Depois de alguns minutos de empurra-empurra, esse senhor de 72 está diante de uma multidão entusiasmada que o ovaciona. Logo, sem disfarçar a rouquidão, começa seu discurso marcado por forte conteúdo político, mas, como sempre, repleto de passagens que emocionam seus ouvintes e enchem o ar de esperança.
É o Lula velho de guerra fazendo o que mais gosta que é conversar com as pessoas. Durante 40 minutos a plateia prende a respiração. Impressiona o silêncio respeitoso generalizado na hora da fala de Lula.
E mesmo para veteranos como eu, que o acompanha desde o final dos anos 70, é impossível racionalizar suas frases e argumentos durante todo o tempo. É preciso ser uma rocha de gelo para não marejar os olhos quando ele, de microfone em punho, dispara sua verve contundente e afetuosa ao mesmo tempo.
Enquanto Lula desancava o governo golpista, enumerava as realizações de seus mandatos, esboçava algumas propostas para seu futuro governo e desafiava a Lava Jato a provar o desvio de um centavo sequer de sua parte, eu ficava a imaginar o quanto sou grato ao destino pelo prêmio de ser contemporâneo do maior líder popular da história do país.
Depois, projetando o futuro, vislumbrei a infinidade de teses acadêmicas de sociólogos, historiadores, cientistas políticos e da intelectualidade em geral que terão como objeto de estudo e pesquisa o fenômeno Luiz Inácio Lula da Silva.
Fenômeno dos mais marcantes e complexos, que só não é assim entendido pelos que têm a visão turvada pelo preconceito, pelo ódio aos pobres ou por um ideário político-ideológico pretensamente esquerdista na superfície, mas elitista na essência.
Qualquer outro político (do Brasil ou de todos os outros países, no presente e no passado) que por ventura fosse vítima da caçada implacável que Lula sofre há tantos anos já teria virado pó. Antes, a bombardeá-lo diuturnamente, tínhamos o monopólio da mídia e os donos do dinheiro. Lula sobreviveu, derrotou-os e foi eleito e reeleito presidente da República.Deixou o governo com mais de 80% de aprovação.

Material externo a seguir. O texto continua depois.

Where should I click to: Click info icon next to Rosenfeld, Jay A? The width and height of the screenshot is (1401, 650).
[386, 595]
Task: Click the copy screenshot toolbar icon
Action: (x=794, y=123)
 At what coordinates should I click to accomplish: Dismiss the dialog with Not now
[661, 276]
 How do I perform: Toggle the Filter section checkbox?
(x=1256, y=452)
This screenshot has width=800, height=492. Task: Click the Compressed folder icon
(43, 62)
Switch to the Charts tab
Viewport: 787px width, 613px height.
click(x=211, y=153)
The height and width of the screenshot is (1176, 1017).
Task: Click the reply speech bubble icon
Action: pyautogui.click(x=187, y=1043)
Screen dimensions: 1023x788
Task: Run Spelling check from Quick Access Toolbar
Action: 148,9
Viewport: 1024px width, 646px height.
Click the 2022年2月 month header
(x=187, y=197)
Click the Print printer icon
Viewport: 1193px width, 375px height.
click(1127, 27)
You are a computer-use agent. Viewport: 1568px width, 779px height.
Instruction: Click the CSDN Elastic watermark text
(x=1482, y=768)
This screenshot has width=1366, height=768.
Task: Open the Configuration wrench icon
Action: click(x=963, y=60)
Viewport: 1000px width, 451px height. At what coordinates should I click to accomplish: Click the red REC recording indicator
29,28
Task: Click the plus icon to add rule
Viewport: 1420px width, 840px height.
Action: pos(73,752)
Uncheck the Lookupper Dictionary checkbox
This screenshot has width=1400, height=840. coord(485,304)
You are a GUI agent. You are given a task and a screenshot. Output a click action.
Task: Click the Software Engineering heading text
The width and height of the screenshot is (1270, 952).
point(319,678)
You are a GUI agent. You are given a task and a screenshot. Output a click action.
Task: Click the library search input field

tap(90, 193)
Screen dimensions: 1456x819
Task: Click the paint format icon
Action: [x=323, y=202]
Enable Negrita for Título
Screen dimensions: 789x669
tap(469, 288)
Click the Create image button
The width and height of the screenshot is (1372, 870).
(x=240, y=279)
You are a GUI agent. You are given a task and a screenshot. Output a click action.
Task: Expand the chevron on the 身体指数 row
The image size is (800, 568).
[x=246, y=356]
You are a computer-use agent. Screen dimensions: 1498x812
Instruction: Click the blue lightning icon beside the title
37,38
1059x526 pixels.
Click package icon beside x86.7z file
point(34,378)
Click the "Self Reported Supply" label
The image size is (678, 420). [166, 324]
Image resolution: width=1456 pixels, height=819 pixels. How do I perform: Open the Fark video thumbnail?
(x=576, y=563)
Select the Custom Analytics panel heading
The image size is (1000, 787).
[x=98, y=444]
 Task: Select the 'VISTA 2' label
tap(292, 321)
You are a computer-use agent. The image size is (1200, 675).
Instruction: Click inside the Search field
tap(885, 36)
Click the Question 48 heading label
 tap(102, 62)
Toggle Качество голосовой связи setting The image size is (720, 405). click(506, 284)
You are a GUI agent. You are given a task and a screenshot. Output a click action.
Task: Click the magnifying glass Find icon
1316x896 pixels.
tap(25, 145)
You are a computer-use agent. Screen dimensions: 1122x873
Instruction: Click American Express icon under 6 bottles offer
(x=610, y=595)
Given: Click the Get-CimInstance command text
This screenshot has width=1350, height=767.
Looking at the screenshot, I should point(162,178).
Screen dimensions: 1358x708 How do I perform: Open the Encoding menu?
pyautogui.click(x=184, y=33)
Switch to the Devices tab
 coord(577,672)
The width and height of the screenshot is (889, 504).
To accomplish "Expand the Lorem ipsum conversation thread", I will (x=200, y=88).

De uns anos para cá, a burguesia mais vagabunda do planeta e a mídia venal ganharam um reforço de peso na cruzada para destruir Lula : as próprias instituições do Estado, como MP, Judiciário, Polícia Federal e TCU. Fora as ramificações internacionais que esse consórcio antidemocrático possui.
Tudo em vão. Lula segue firme, lidera todas as pesquisas e é idolatrado pelo povo por onde passa. Os tiros de canhão contra esse heroico sobrevivente da seca e da fome vão um a um saindo pela culatra. A perseguição teve efeito bumerangue : o homem virou mito ainda em vida.
E, agora, quem será capaz de arrancar Lula de seu lugar cativo no coração do povo brasileiro? Terão coragem mesmo de acender um palito de fósforo num paiol de combustível e impedir sua candidatura? Apostarão no caos absoluto que sua prisão provocaria? Aposto em mais uma vitória do imbatível Lula. Quem viver verá.